## DATA SUPPLIED
** start **

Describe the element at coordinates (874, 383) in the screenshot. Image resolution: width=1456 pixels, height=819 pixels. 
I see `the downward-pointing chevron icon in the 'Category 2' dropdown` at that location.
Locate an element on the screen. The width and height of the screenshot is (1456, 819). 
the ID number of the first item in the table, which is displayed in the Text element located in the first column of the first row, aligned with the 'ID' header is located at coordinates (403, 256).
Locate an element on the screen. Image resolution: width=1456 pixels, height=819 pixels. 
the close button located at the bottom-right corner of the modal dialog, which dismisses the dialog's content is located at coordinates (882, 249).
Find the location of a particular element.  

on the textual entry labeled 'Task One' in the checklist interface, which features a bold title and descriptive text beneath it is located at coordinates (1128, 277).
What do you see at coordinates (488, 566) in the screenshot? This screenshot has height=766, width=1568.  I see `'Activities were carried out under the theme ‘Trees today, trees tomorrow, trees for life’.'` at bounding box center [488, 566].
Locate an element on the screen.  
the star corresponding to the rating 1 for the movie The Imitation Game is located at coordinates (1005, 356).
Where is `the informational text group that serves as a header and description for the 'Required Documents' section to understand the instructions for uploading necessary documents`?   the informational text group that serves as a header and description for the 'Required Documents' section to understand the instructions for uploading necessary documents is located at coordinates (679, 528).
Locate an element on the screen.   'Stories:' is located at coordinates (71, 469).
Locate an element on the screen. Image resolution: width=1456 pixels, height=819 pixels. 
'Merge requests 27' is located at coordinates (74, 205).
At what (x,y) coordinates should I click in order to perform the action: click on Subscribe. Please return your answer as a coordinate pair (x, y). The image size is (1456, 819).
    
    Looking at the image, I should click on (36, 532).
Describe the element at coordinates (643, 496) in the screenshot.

** end **

## WRITTEN EXERCISE
Please list each line of the material above that contains the word "header". Only matches with the same uppercase and lowercase letters count.

## WRITTEN ANSWER
the ID number of the first item in the table, which is displayed in the Text element located in the first column of the first row, aligned with the 'ID' header is located at coordinates (403, 256).
Where is `the informational text group that serves as a header and description for the 'Required Documents' section to understand the instructions for uploading necessary documents`?   the informational text group that serves as a header and description for the 'Required Documents' section to understand the instructions for uploading necessary documents is located at coordinates (679, 528).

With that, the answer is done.